One argument against the second question is - not everyone is technologically proficient to analyze application code. That is correct, but if the application source code was available for all to inspect then someone could have spotted a potential vulnerability thereby making that organization to fix those vulnerabilities.
Are Ubuntu/Linux Distributions considered relatively secure?
Firstly, When you plan on to install an application software then first place you need to look in is Ubuntu's package manager. There are repositories available containing trusted application software. So, you can be rest assured that you are installing the package from a trusted source.
Secondly, Ubuntu/Linux users are never logged in as root user unless specified. A root user has the privileges to modify anything on the distribution. To have root's privileges, one needs to directly login as root or a user who has been assigned super user privileges. And, without the superusers' access it is impossible to make any changes to the critical files of the Ubuntu/Linux distribution. Above all, Ubuntu/Linux users have Apparmor/Security Enhanced Linux to assist them in critical moments.
Lastly, Its free and open-source; any one can analyse the source code. Potential vulnerabilities can be spotted and fixed quickly. Developers, with the best of intentions, develop applications that they consider secure. Despite that there could have been loopholes that may have been overlooked inadvertently. Under such circumstances, other may chip in and assist in keeping the application secure. That itself results in an efficient outcome. Compare this to a scenario, where only ten developers designed an application and they remain unaware of a potential vulnerability for the longest of time. Someone with malicious intentions may exploit the vulnerability for years without getting spotted. In that scenario, imagine the damage/loss incurred.
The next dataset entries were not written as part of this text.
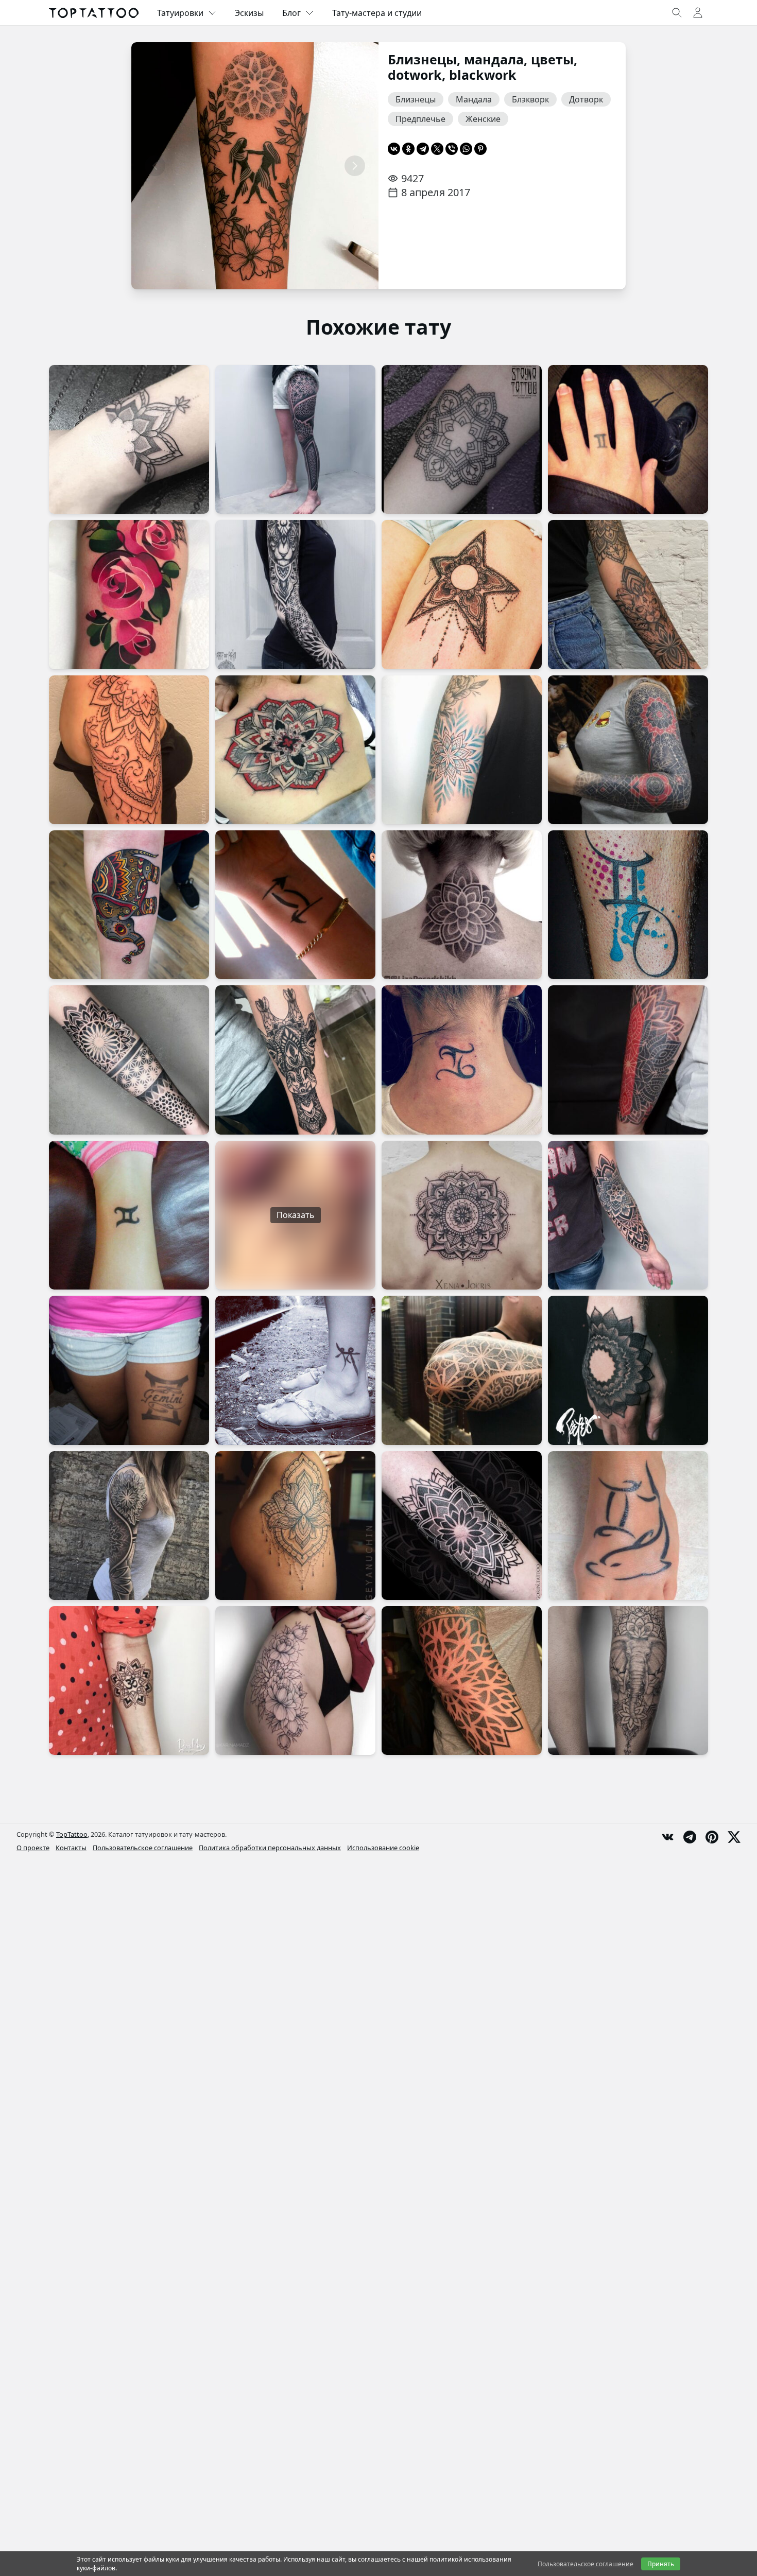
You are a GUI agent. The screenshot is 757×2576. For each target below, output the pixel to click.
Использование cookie (383, 1847)
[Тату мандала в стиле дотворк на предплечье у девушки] (462, 1525)
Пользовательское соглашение (143, 1847)
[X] (437, 149)
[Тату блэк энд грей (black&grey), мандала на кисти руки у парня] (628, 1370)
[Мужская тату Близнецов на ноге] (628, 904)
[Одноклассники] (408, 149)
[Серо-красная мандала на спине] (295, 749)
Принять (660, 2564)
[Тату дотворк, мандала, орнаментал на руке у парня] (462, 1370)
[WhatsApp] (466, 149)
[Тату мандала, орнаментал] (462, 439)
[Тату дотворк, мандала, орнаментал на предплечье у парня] (628, 1059)
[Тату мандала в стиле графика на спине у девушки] (462, 1215)
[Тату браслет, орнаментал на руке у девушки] (129, 1059)
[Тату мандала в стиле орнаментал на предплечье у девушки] (628, 1215)
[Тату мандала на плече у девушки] (462, 749)
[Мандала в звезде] (462, 594)
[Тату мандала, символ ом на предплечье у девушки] (129, 1680)
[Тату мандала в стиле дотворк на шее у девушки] (462, 904)
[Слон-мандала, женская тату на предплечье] (129, 904)
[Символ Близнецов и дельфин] (628, 1525)
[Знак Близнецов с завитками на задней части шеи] (462, 1059)
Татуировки (180, 13)
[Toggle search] (677, 13)
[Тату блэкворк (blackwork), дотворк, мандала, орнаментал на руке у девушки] (628, 749)
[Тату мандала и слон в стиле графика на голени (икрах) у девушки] (628, 1680)
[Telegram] (423, 149)
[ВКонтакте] (394, 149)
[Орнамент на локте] (462, 1680)
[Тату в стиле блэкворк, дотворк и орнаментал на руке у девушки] (129, 1525)
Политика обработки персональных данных (270, 1847)
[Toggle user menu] (697, 13)
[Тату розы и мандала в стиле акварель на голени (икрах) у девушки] (129, 594)
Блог (291, 13)
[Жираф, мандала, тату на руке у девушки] (295, 1059)
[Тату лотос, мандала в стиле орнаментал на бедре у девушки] (295, 1525)
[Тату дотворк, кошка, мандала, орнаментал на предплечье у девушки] (628, 594)
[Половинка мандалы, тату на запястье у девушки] (129, 439)
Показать (296, 1215)
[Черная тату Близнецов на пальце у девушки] (628, 439)
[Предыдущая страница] (155, 165)
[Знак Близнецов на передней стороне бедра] (129, 1370)
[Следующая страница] (355, 165)
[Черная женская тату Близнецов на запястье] (295, 904)
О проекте (32, 1847)
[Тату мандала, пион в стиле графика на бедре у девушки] (295, 1680)
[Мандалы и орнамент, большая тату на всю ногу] (295, 439)
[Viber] (451, 149)
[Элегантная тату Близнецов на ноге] (295, 1370)
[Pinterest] (480, 149)
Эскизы (249, 13)
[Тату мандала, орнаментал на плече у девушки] (129, 749)
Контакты (71, 1847)
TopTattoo (72, 1834)
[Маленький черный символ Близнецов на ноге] (129, 1215)
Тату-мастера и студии (377, 13)
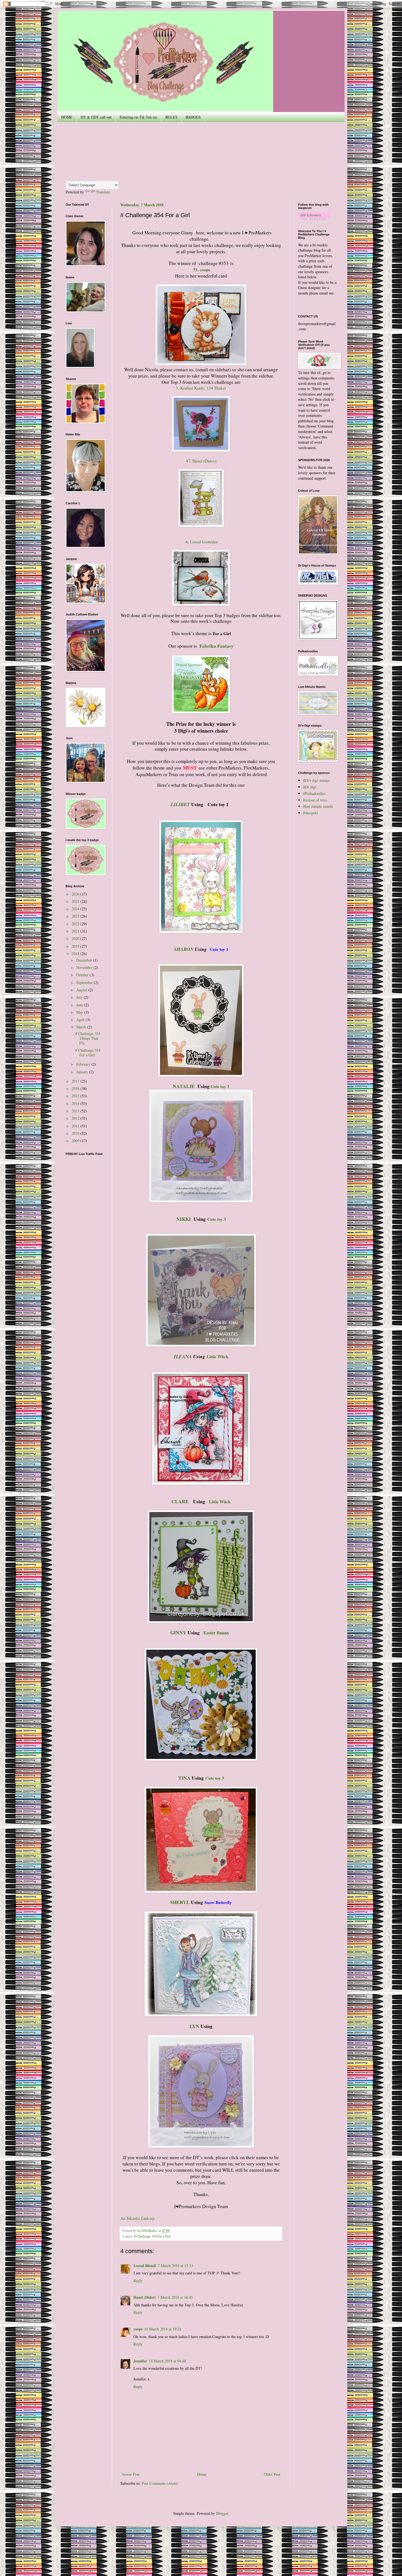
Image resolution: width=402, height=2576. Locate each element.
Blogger (222, 2513)
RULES (171, 117)
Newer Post (130, 2474)
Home (201, 2474)
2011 (76, 1125)
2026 (76, 894)
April (81, 1019)
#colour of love (315, 800)
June (80, 1004)
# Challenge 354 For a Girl (152, 2236)
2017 (76, 1081)
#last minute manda (318, 806)
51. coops (201, 270)
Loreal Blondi (144, 2265)
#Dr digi (309, 786)
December (84, 960)
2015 (76, 1095)
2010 (76, 1133)
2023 (76, 916)
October (83, 974)
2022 (76, 923)
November (85, 967)
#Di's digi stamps (316, 780)
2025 (76, 901)
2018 (76, 953)
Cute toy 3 (220, 1086)
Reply (137, 2280)
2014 (76, 1103)
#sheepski (310, 812)
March (81, 1027)
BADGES (193, 117)
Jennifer (140, 2361)
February (83, 1064)
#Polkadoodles (314, 793)
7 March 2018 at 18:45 (175, 2297)
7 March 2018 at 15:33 (175, 2265)
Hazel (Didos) (144, 2297)
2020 (76, 938)
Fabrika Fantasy (216, 645)
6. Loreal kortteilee (202, 541)
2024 (76, 908)
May (80, 1012)
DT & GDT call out (96, 117)
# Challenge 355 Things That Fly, (87, 1038)
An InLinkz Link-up (137, 2218)
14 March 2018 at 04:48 (167, 2360)
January (82, 1071)
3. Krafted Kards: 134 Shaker (201, 388)
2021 (76, 931)
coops (137, 2329)
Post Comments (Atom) (160, 2483)
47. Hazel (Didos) (201, 461)
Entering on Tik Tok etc (138, 117)
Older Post (272, 2474)
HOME (66, 117)
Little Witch (220, 1502)
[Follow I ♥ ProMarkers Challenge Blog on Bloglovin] (314, 218)
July (80, 997)
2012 (76, 1118)
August (82, 989)
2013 (76, 1110)
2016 (76, 1088)
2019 (76, 946)
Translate (103, 191)
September (85, 982)
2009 (76, 1140)
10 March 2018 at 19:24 (162, 2329)
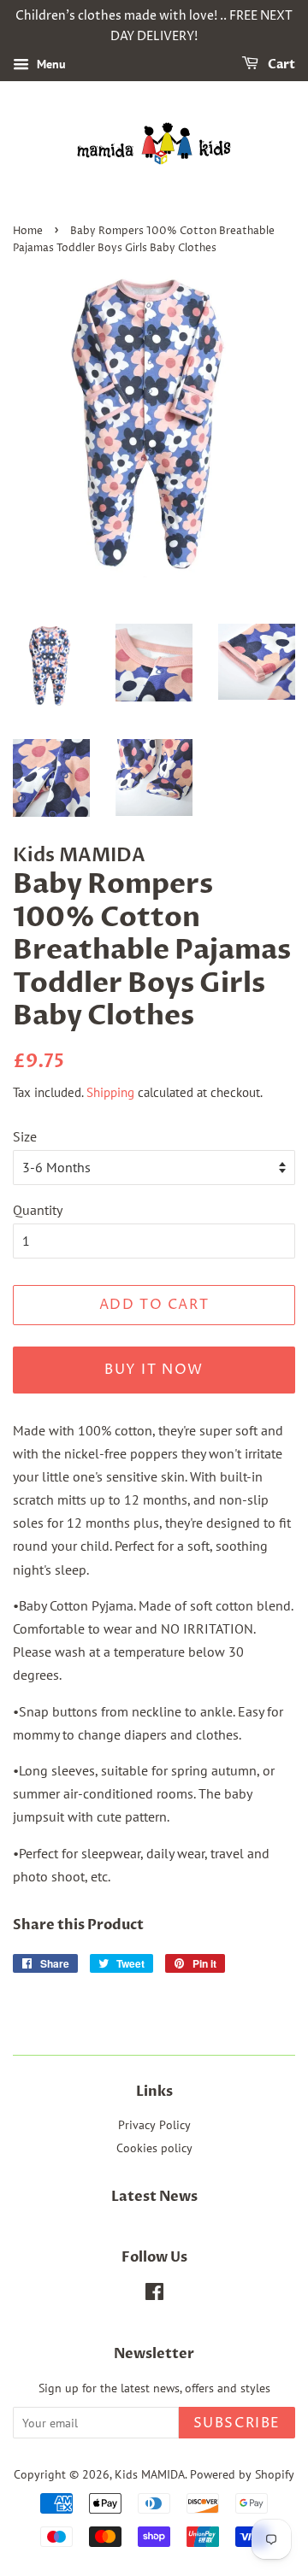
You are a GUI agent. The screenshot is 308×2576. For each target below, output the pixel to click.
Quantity (37, 1209)
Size (25, 1136)
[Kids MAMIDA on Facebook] (154, 2295)
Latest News (154, 2196)
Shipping (110, 1092)
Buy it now (154, 1369)
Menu (49, 64)
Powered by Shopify (242, 2474)
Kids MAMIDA (150, 2474)
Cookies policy (154, 2148)
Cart (280, 64)
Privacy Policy (154, 2125)
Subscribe (237, 2423)
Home (28, 231)
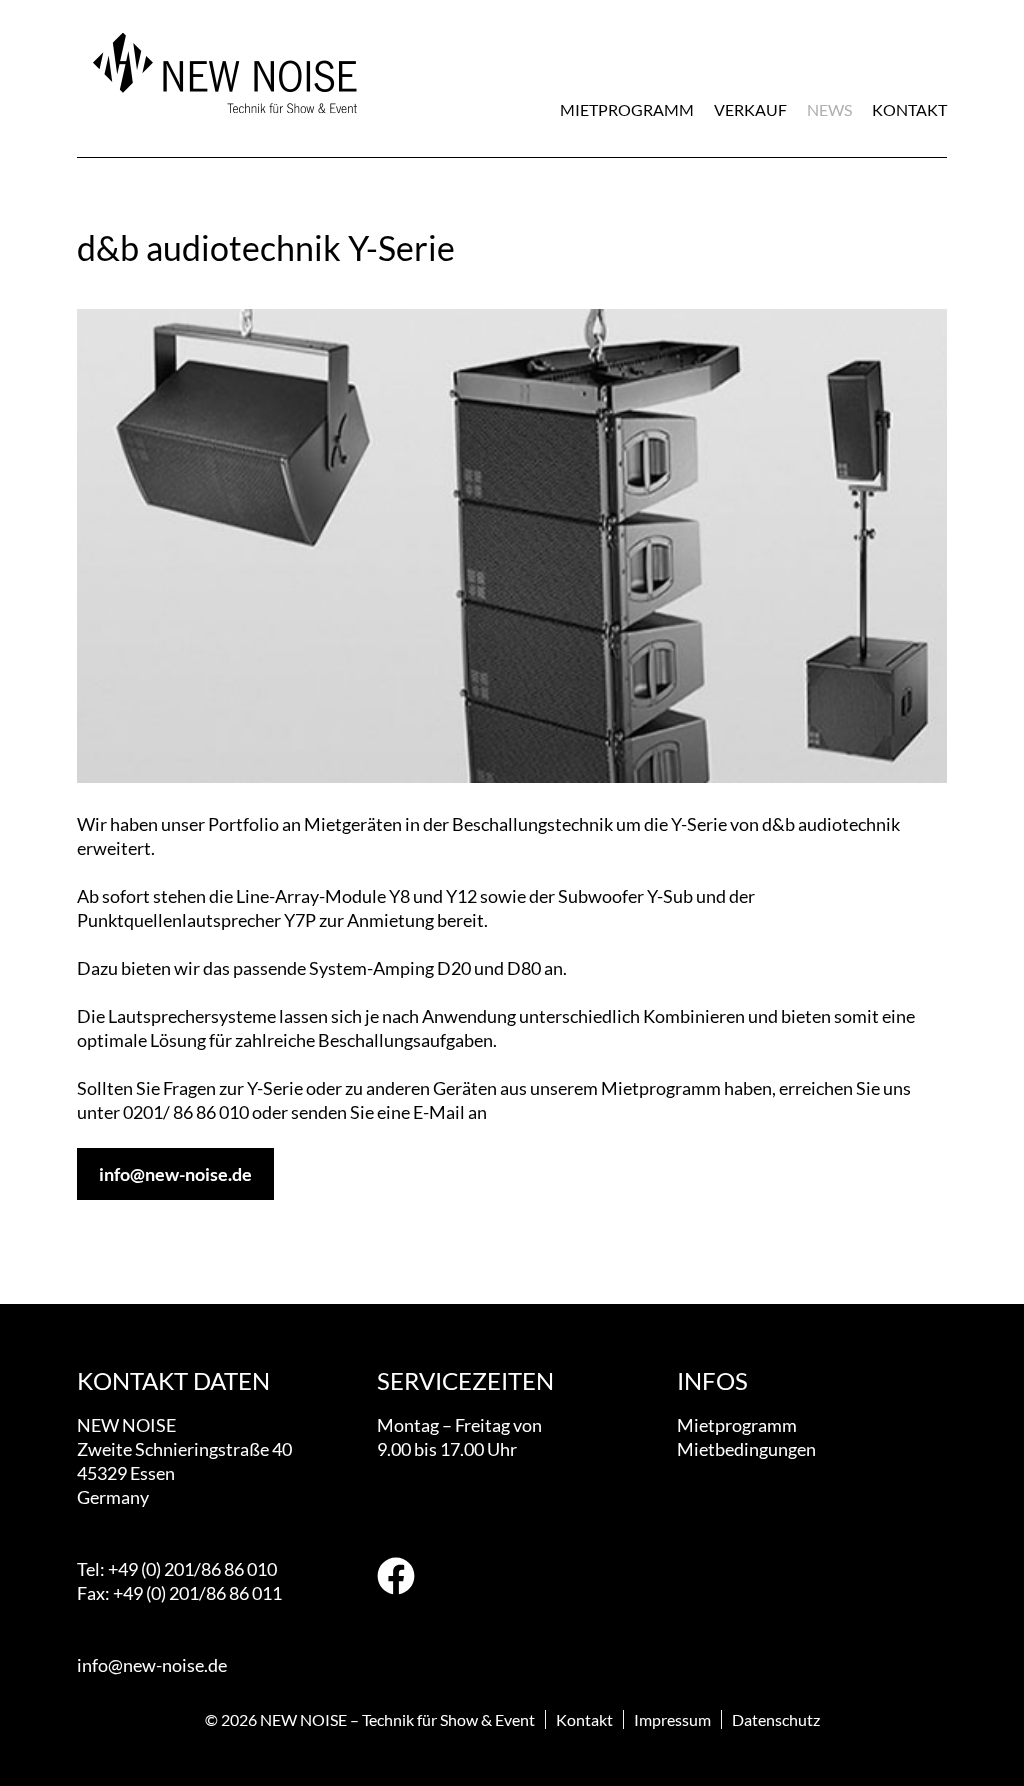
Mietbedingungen (746, 1449)
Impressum (672, 1719)
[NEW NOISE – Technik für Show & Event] (222, 125)
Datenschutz (776, 1719)
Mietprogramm (627, 109)
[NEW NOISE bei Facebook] (396, 1578)
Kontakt (909, 109)
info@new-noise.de (175, 1174)
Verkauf (750, 109)
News (829, 109)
Choosing between an open-source and closed-source distribution is tough task. We can never say one is more secure than its counterparts. Both the Operating system types has its pros and cons. What if the closed-source distributions start providing applications through trusted sources or start building one of its own like many already do now, or a team of dedicated individuals is consistently monitoring the software application for potential vulnerabilities. That brings us to the question that we asked initially which operating system is secure - The answer can be either all of them or none.